What the exercise asks –
When you spot the word "computer" in a line of the data below, copy that line.

Study material –
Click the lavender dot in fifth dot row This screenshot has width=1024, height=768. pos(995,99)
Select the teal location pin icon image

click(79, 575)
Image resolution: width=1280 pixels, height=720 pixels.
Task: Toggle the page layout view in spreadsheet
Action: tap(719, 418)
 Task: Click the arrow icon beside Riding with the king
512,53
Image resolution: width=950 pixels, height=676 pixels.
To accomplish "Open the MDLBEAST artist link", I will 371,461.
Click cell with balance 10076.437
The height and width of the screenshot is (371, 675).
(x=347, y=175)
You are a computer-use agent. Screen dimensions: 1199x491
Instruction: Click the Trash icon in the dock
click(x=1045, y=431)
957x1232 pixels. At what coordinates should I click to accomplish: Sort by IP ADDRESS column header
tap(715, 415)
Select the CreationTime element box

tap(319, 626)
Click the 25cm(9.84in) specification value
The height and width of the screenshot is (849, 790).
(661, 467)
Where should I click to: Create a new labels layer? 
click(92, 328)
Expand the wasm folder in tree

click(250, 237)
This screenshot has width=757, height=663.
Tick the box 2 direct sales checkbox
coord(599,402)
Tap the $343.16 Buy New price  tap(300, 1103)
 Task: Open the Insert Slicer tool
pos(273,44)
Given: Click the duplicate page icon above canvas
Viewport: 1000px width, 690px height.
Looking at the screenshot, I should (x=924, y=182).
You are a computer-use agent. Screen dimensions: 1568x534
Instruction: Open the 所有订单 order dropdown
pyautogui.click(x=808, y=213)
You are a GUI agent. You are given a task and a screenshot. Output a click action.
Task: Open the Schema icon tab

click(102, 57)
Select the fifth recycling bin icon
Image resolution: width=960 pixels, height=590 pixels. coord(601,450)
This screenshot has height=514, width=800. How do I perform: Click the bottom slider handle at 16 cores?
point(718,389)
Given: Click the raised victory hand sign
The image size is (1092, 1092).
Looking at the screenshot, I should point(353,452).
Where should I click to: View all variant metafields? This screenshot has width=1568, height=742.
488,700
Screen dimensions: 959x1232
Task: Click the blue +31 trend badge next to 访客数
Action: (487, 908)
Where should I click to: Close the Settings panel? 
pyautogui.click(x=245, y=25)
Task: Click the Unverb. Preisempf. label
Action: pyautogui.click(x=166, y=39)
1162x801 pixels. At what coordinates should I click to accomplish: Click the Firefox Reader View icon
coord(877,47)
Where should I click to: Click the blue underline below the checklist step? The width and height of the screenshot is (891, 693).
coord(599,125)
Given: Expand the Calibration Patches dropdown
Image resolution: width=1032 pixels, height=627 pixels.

Written reply –
You are a computer-use agent. Screen dimensions: 1199x491
You are a computer-use agent. Screen dimensions: 1568x534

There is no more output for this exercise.